### Record excerpts
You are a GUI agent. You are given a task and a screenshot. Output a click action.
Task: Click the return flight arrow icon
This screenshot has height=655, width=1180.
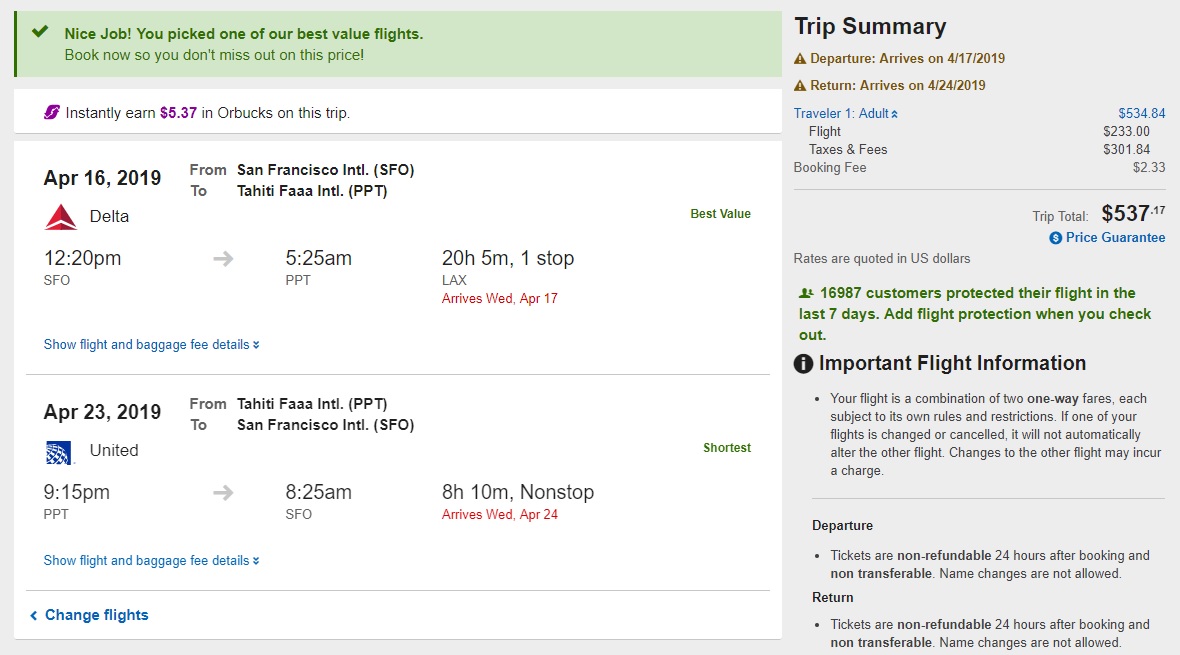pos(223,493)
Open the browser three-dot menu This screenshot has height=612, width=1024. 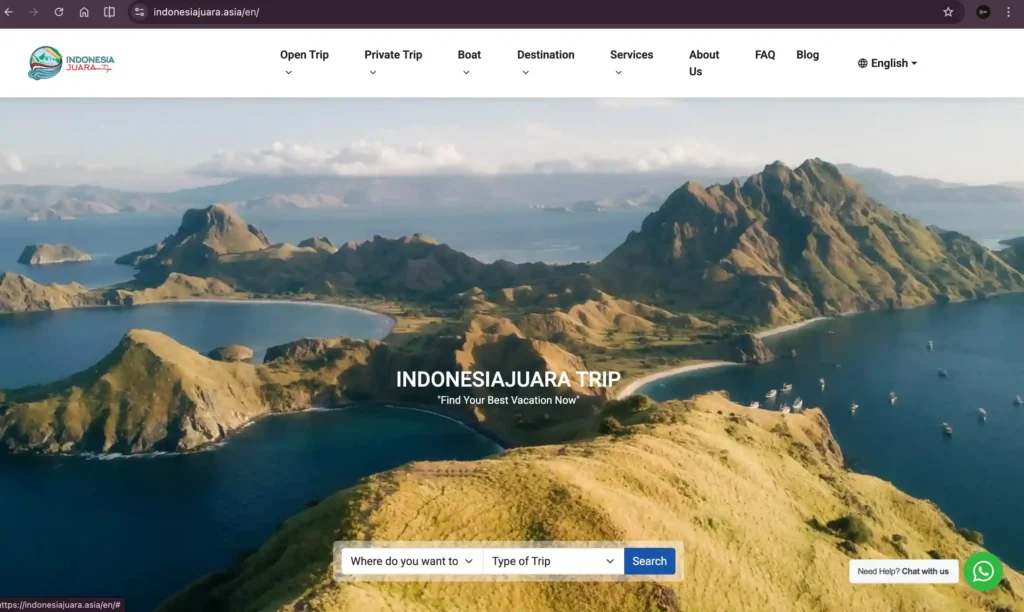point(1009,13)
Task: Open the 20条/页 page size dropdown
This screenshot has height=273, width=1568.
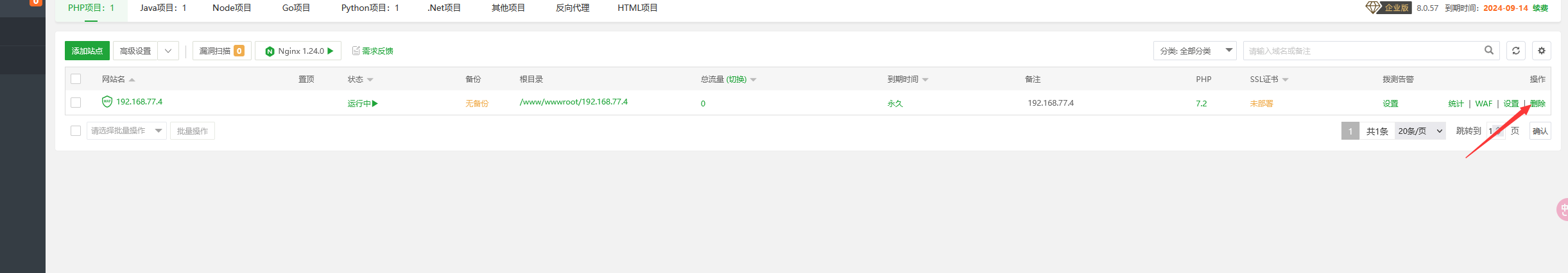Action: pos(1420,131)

### Your objective
In the records above, find the line containing "Task: Open the 20条/页 page size dropdown", then please restate it and each line after it word for word, pictures excluded.

### Your solution
Task: Open the 20条/页 page size dropdown
This screenshot has height=273, width=1568.
Action: pos(1420,131)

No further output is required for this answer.